So I've been testing and tweaking with it for some time today and after all I think it is safe to agree with what is written in the initial post. It is fun to try it and to get an idea of VR but the bad image quality and the small screen ain't optimal. I had problems with a drifting camera while headtracking too which didn't help either, but it worked.

Lastly I can only advice against a Colorcross headset, my whole face hurts from this and this is not just me. That thing is apparently designed for small nosed-asian-faces. Get something else.

But the overall experience is quite fascinating. Try it if you can, but don't expect it to replace your normal way of playing the Game.
 
Hi guys! I tried this VR thing and it is awesome! However my phone (Nexus 4) has only a 720p screen, so I need to upgrade. What would you recommend screen resolution-wise? I'm eyeing a Nexus 5 with fullHD screen. Or should I go for a higher resolution phone?
 
Hi guys! I tried this VR thing and it is awesome! However my phone (Nexus 4) has only a 720p screen, so I need to upgrade. What would you recommend screen resolution-wise? I'm eyeing a Nexus 5 with fullHD screen. Or should I go for a higher resolution phone?
well you could just buy a used DK2 for around $200 instead of buying a new phone to stick in a cardboard box..
 
Hi guys! I tried this VR thing and it is awesome! However my phone (Nexus 4) has only a 720p screen, so I need to upgrade. What would you recommend screen resolution-wise? I'm eyeing a Nexus 5 with fullHD screen. Or should I go for a higher resolution phone?

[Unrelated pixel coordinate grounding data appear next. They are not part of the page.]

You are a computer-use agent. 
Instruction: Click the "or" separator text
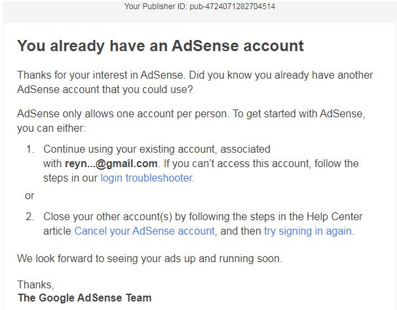click(x=29, y=195)
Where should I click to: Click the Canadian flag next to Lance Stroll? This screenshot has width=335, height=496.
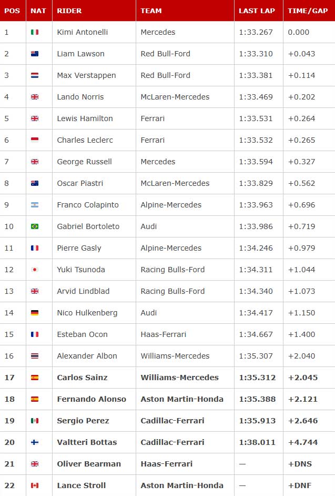[x=35, y=485]
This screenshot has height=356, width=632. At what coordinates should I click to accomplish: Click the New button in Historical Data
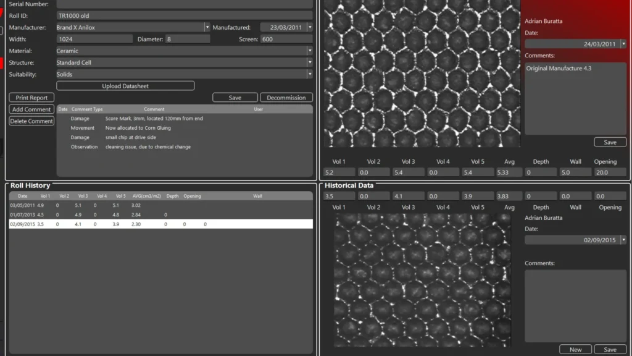(x=575, y=349)
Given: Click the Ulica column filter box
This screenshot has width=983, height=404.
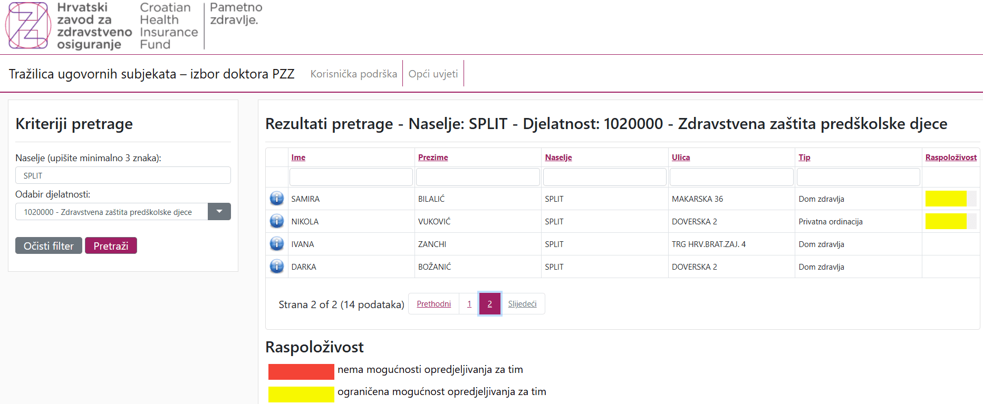Looking at the screenshot, I should [731, 177].
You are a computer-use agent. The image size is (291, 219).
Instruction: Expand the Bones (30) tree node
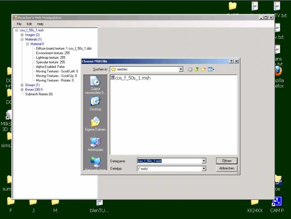[22, 89]
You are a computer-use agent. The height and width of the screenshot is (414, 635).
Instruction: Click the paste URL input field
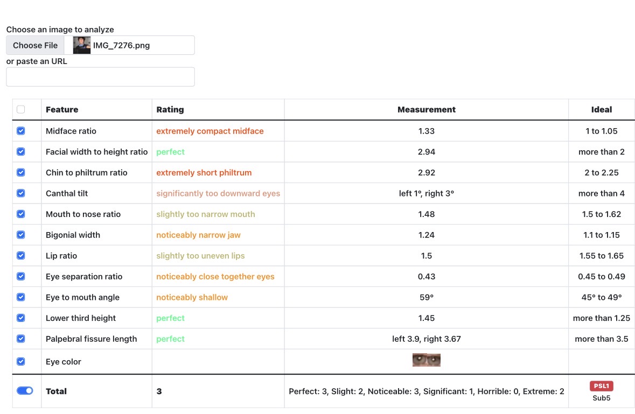click(100, 77)
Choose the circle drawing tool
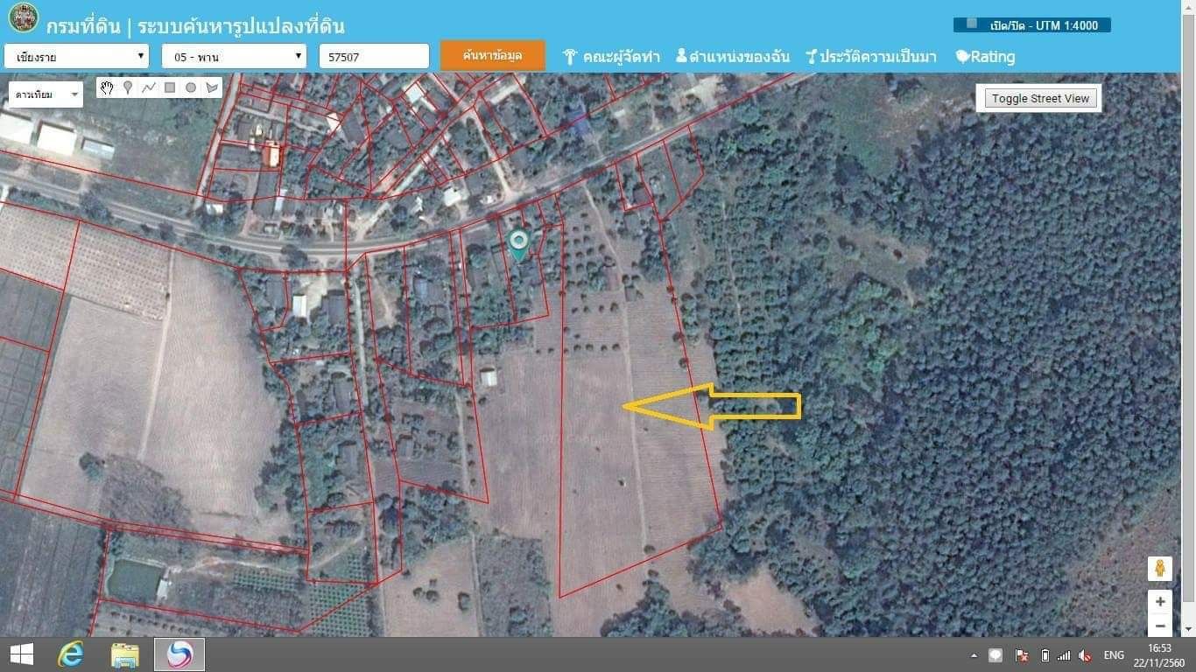Screen dimensions: 1196x672 [x=191, y=88]
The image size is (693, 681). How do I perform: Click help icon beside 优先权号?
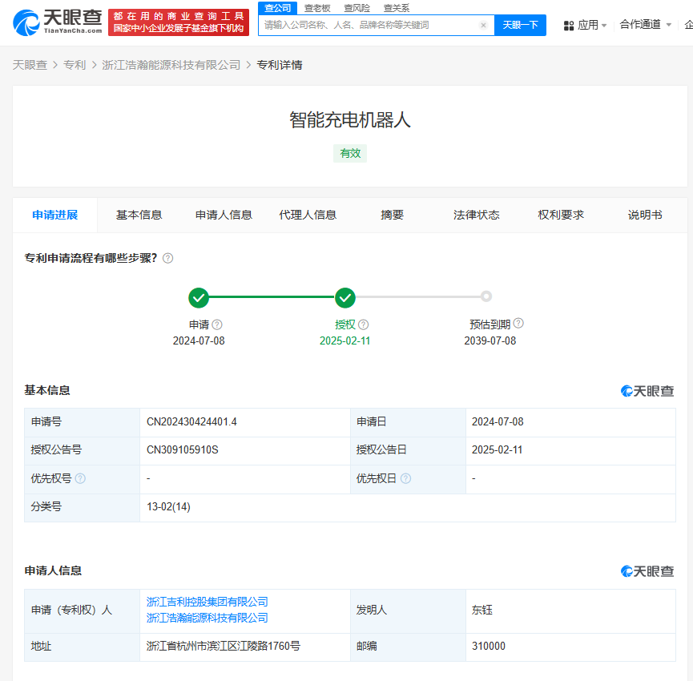(x=80, y=478)
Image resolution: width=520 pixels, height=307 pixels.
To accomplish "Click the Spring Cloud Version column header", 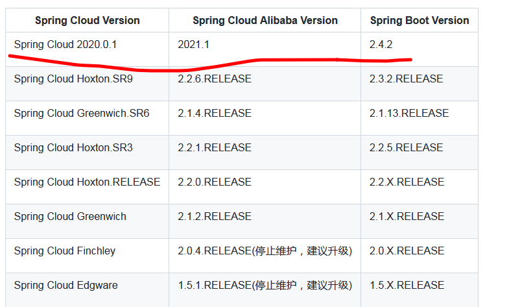I will point(87,21).
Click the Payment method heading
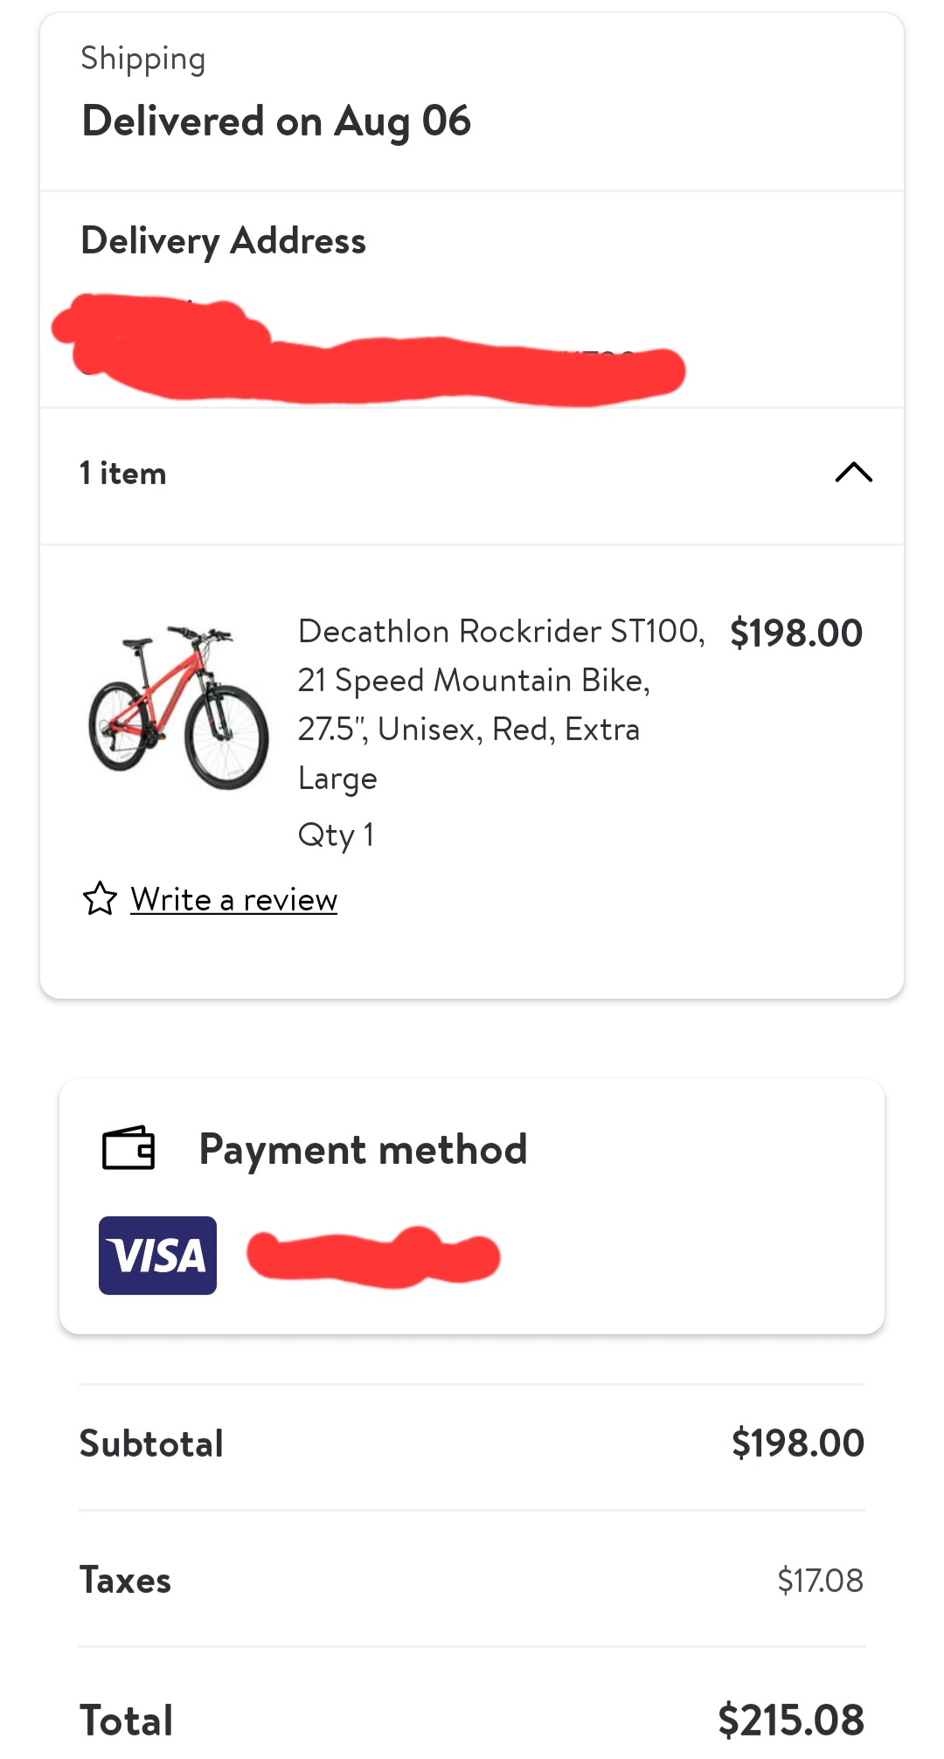 click(363, 1149)
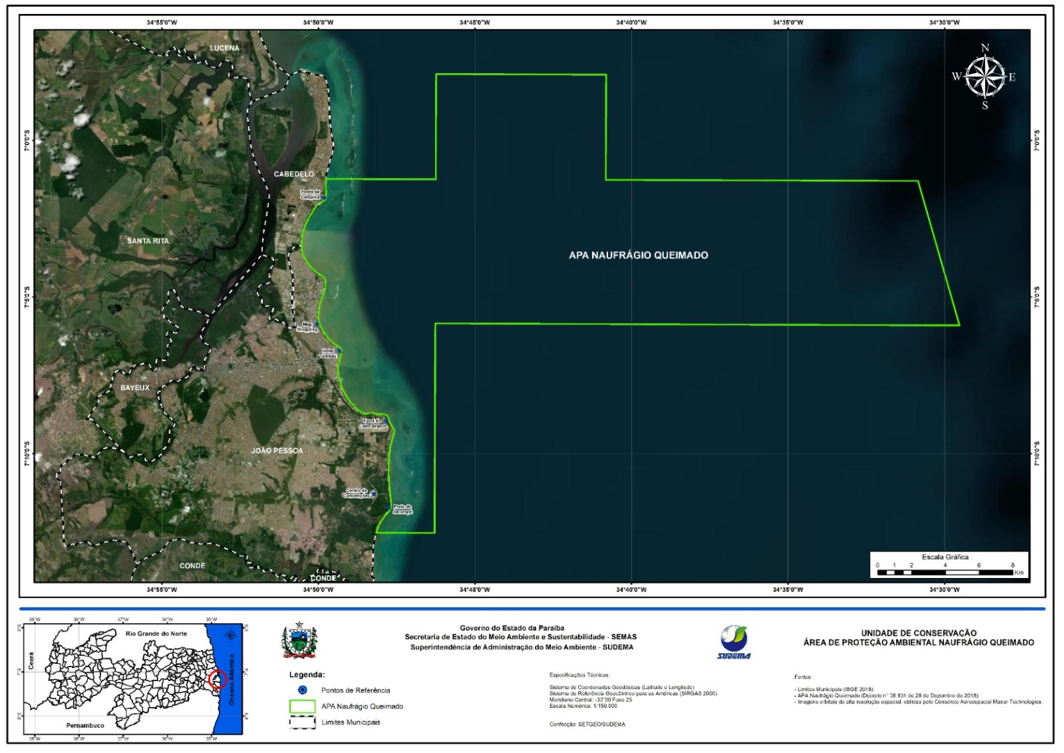Image resolution: width=1064 pixels, height=753 pixels.
Task: Select the Limites Municipais dashed legend symbol
Action: point(302,722)
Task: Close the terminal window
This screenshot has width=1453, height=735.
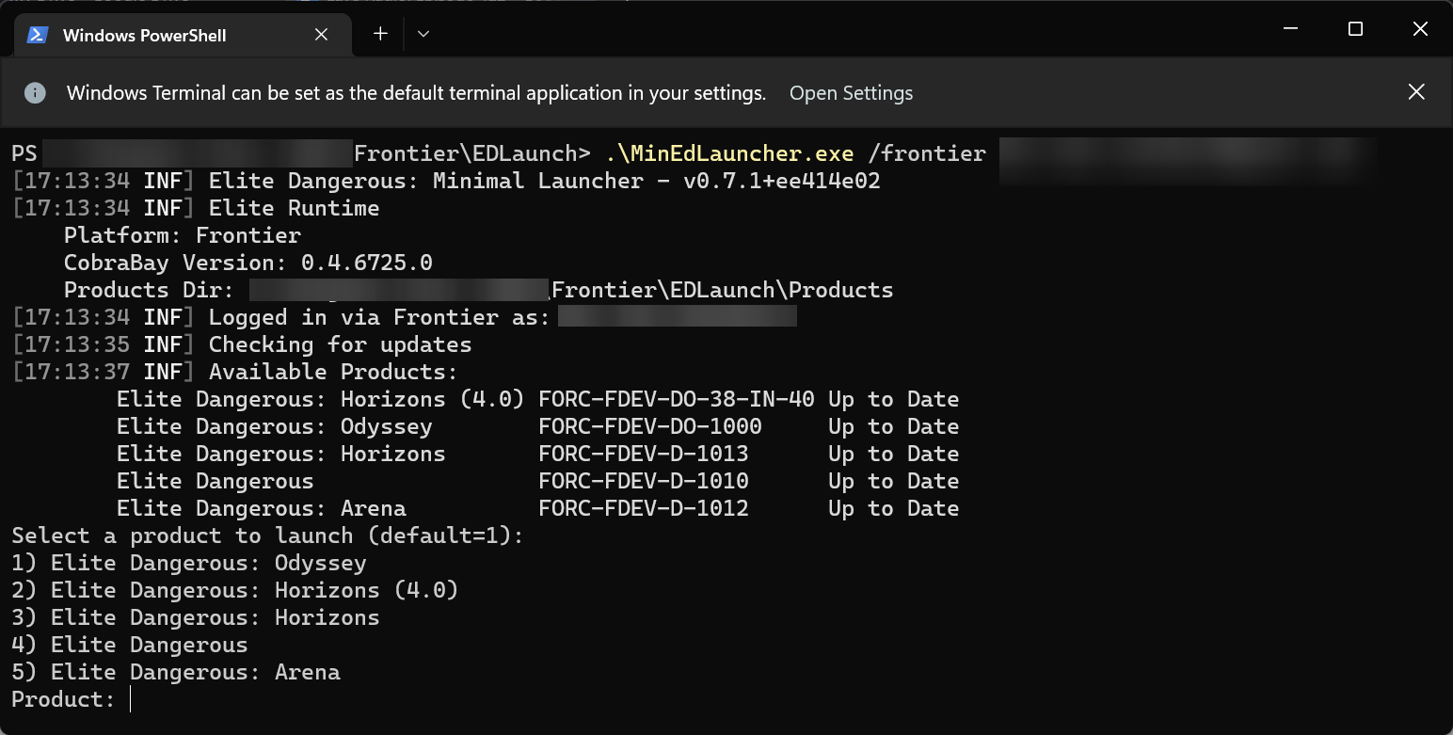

I've been using a nexus 5 in all my tests (see the OP for the link of how I do it) so I would recommend that phone but I recently updated to the nexus 6P and after a lot of juggery pokery, it looks so mu better.
 
Hi guys! I tried this VR thing and it is awesome! However my phone (Nexus 4) has only a 720p screen, so I need to upgrade. What would you recommend screen resolution-wise? I'm eyeing a Nexus 5 with fullHD screen. Or should I go for a higher resolution phone?

Get Galaxy S6 or at least LG G3. Something with 2,5K resolution. Or Xperia Z premium with 4K screen.